Dataset records

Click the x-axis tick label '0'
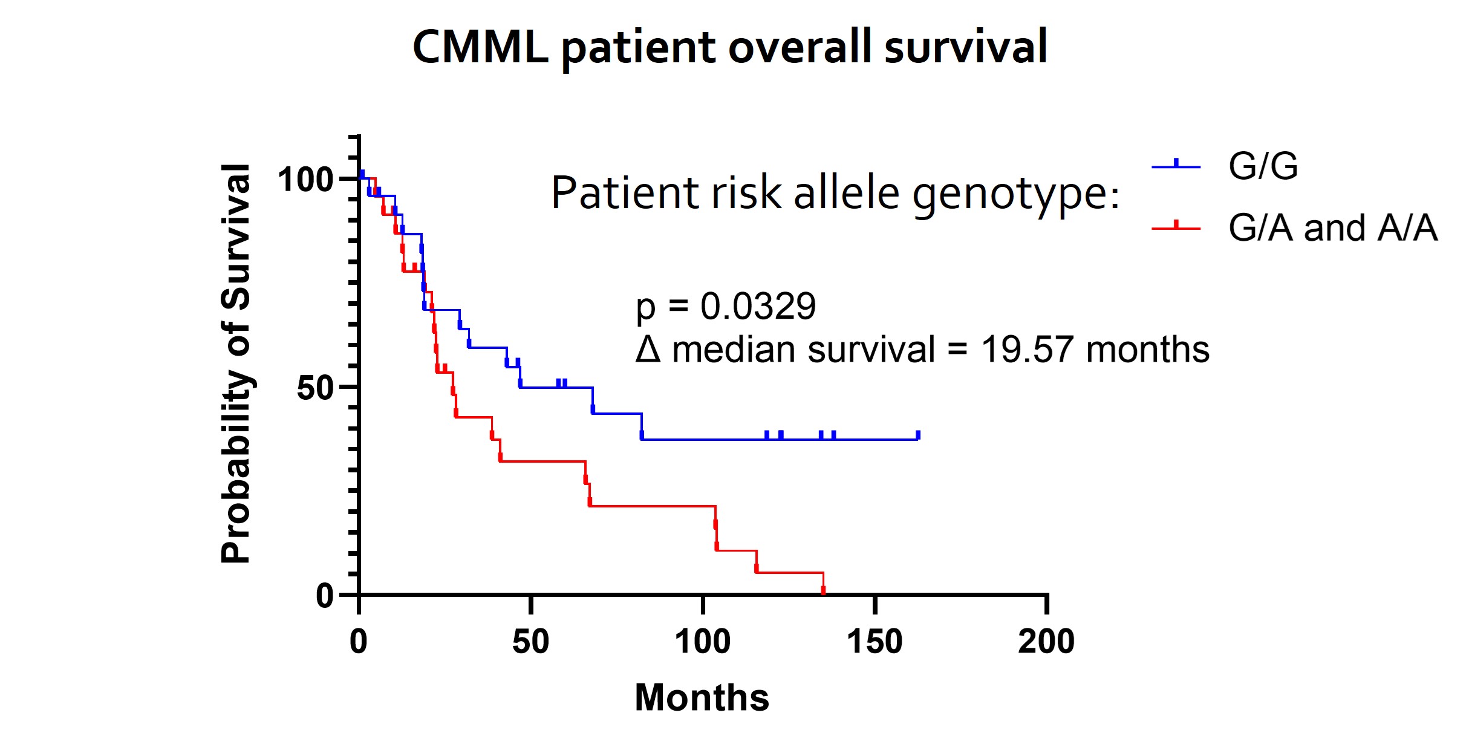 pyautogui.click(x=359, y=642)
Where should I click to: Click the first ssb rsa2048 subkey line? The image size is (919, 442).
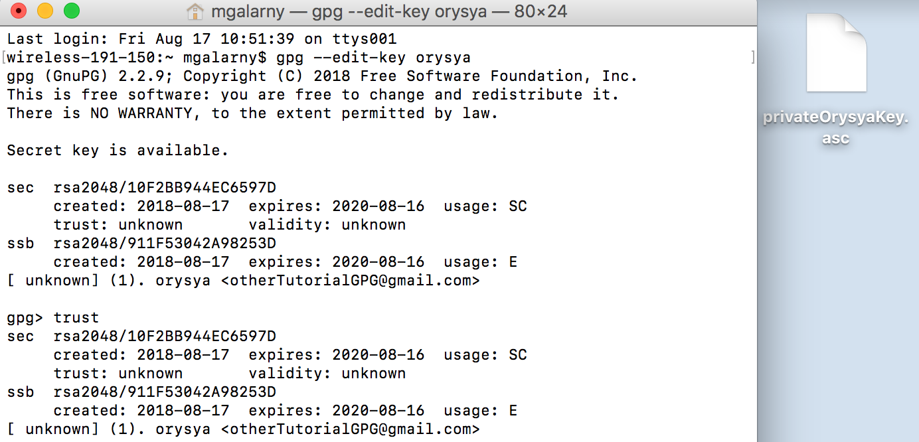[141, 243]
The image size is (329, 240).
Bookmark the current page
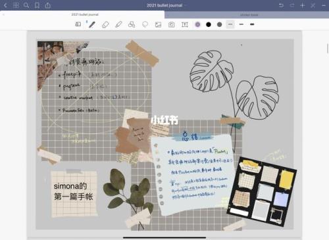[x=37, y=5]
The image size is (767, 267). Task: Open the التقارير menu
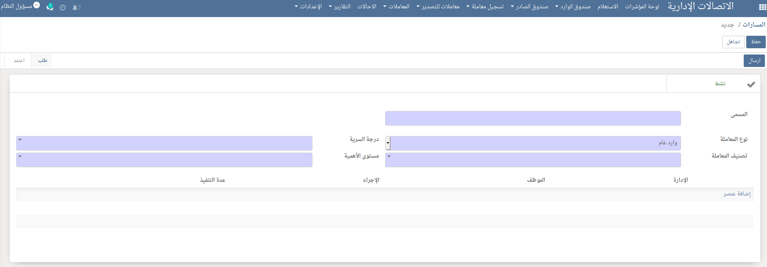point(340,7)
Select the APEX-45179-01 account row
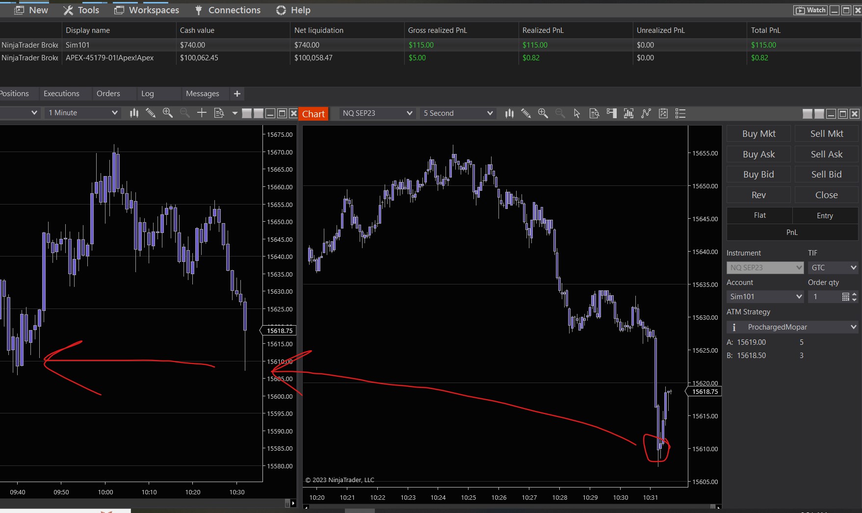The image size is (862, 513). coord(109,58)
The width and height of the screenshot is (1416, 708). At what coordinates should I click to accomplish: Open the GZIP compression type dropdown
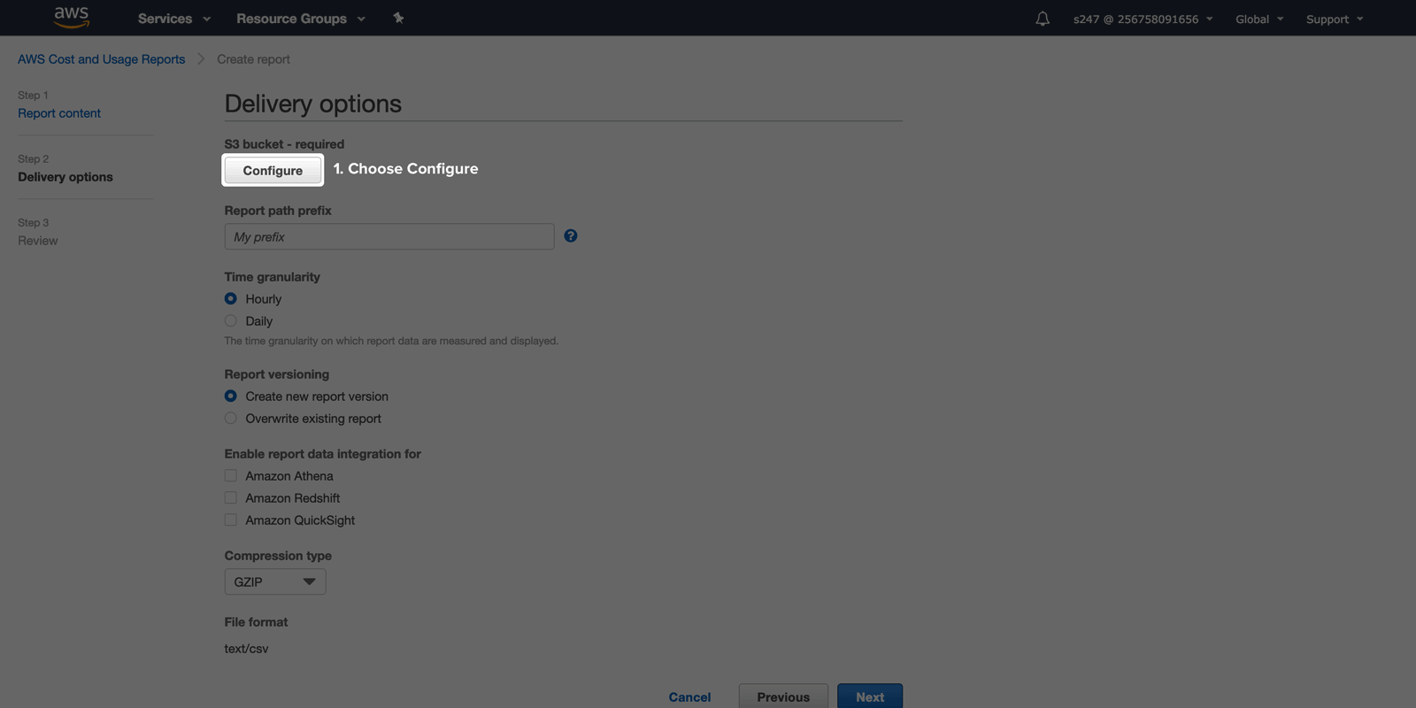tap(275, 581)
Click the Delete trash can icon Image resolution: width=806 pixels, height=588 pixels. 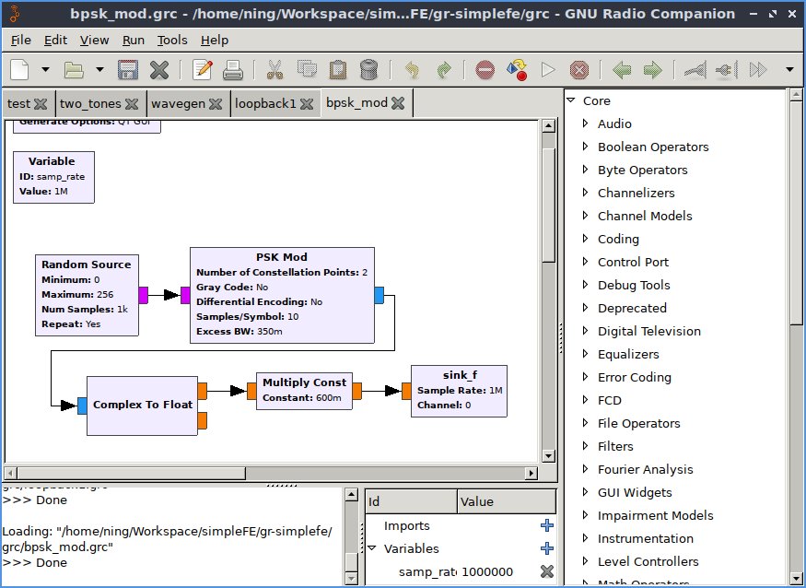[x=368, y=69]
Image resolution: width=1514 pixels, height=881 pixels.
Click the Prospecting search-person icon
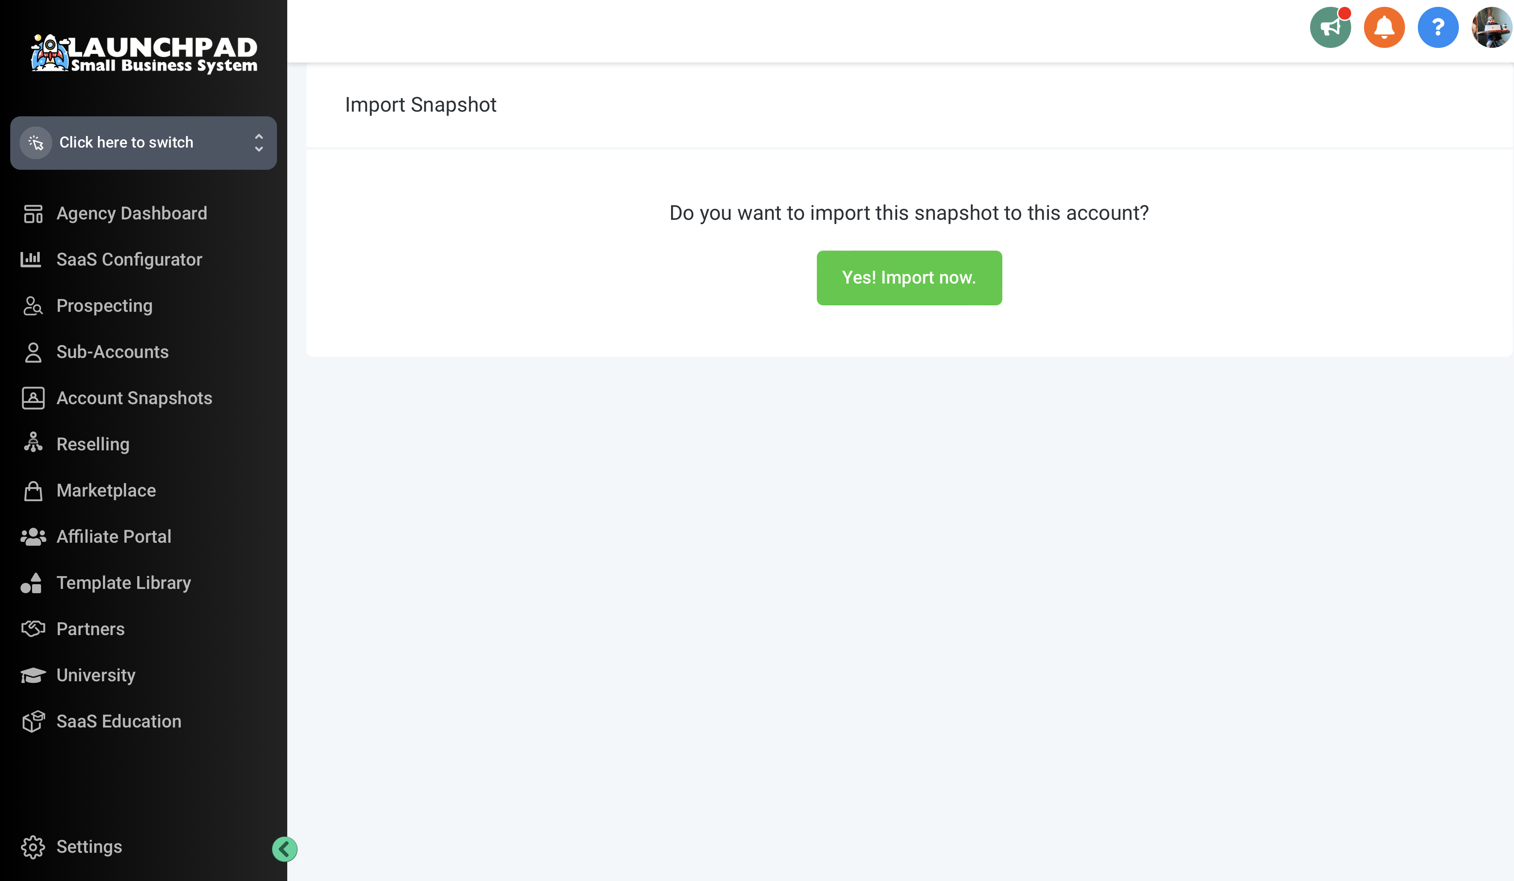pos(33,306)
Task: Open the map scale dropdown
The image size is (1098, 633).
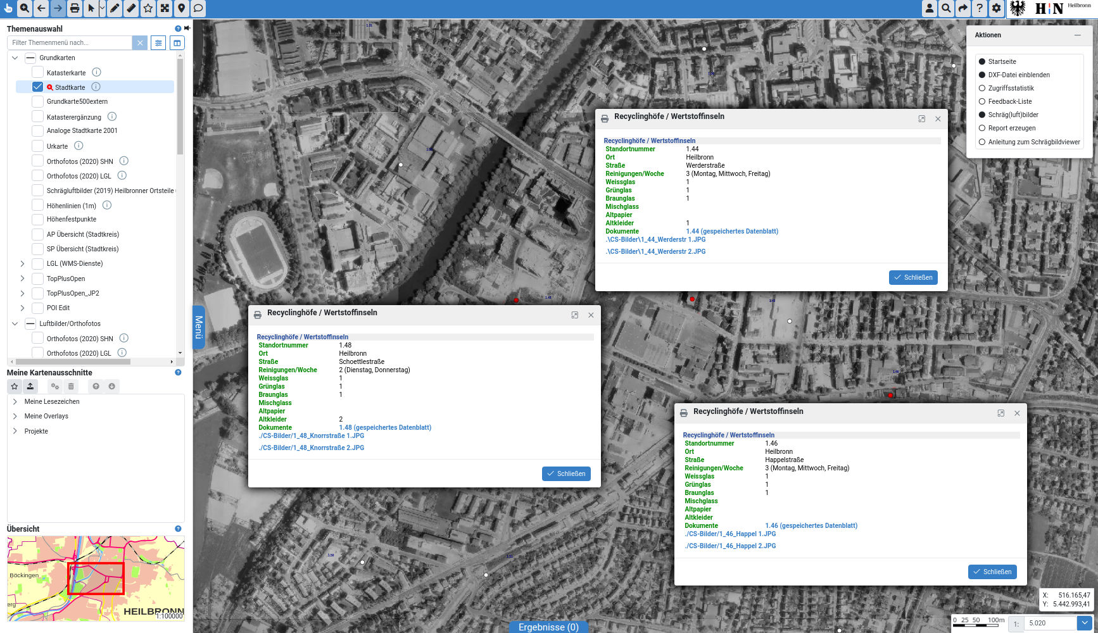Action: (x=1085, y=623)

* Your instructions *
Copy exactly the lines that run from the one containing "Image resolution: width=1514" to the last line of the records, both included, and leave out every picture.

* Exercise answer *
Image resolution: width=1514 pixels, height=881 pixels.
Click the Prospecting search-person icon
pos(33,306)
Task: Open the map scale dropdown
The image size is (1098, 633).
Action: (x=1085, y=623)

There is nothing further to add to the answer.